Rice. 8. Anatomical structure of the internode
Rice. 10. Stomata on a cross section of the epidermis
Vessel bundles are located under silica ridges. They consist of phloem and xylem (Fig. 11, 12). A stele with such a structure is called an eustela.
generative organs
At the top of vegetative shoots in horsetails there are sporangia collected in strobili (Fig. 4).
Rice. 13. Mature horsetail strobilus: A - appearance; B - longitudinal section
Individual sporangia are relatively large and elongated. They are collected on corymbose sporangiophores, or sporophylls (Fig. 13). Each sporophyll contains 5–10 sporangia on the inner side - sacs with spores (Fig. 14). Since the spores of horsetails are of the same size and bisexual growths grow from them, they are classified as equally spore plants.

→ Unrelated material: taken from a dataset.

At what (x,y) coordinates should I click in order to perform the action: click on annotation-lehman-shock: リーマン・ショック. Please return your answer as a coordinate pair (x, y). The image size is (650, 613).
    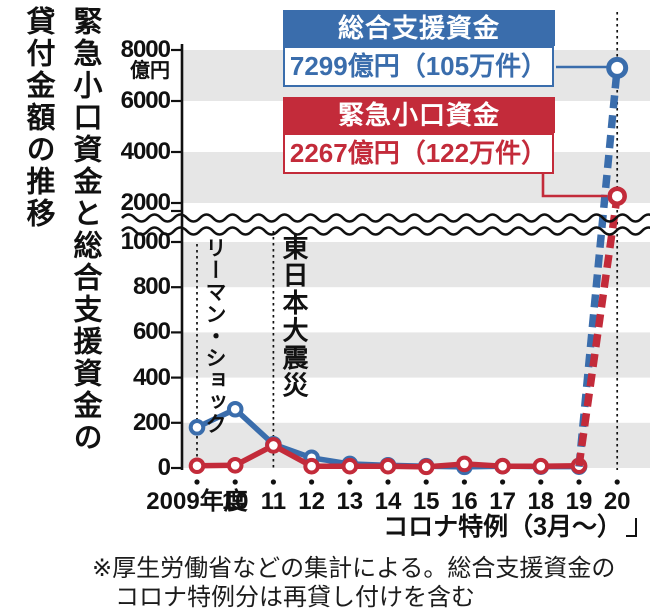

Spores have a spherical shape and are surrounded by elaters along the equator - special hygroscopic threads (Fig. 15). On a hot summer day, with low air humidity, the spore elaters in the opened sporangia are in a twisted state. However, as soon as the air humidity rises a little (for example, after rain), the elaters straighten and catapult the spores out. Once on moist soil, spores germinate (Fig. 16).
The seedling growing from the spore is haploid. It has rhizoids and is capable of photosynthesis. Over time, female (archegonia) and male (antheridia) reproductive organs appear on the growth. After fertilization of the ovum located in the archegonium, a young sporophyte grows from the zygote, giving rise to a new arthropod plant.